- [Your task] When you write out the listing, keep every word as it stands and drop the pictures.

- [Data for this exercise]
>>

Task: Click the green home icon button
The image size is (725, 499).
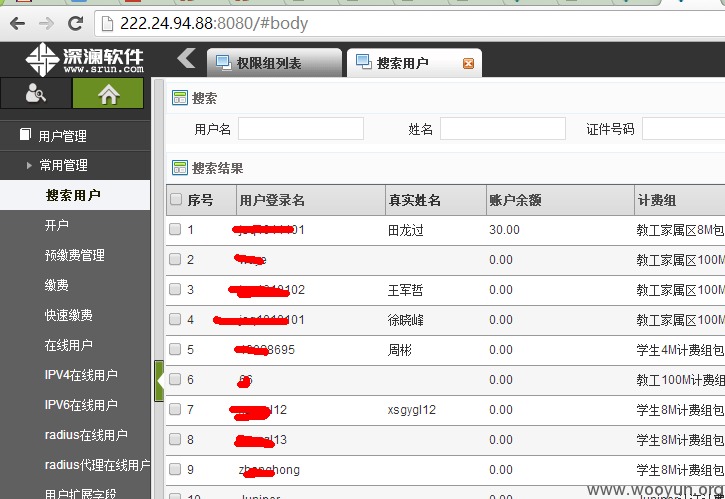Action: 108,94
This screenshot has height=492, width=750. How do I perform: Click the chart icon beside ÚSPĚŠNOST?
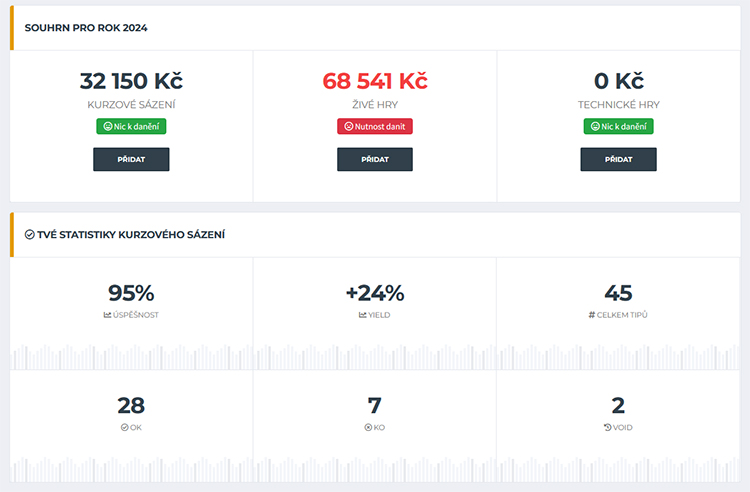[x=108, y=315]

<<

- [Completed task]
Task: Click the green home icon button
The image size is (725, 499).
Action: 108,94
This screenshot has height=492, width=750. How do I perform: Click the chart icon beside ÚSPĚŠNOST?
[x=108, y=315]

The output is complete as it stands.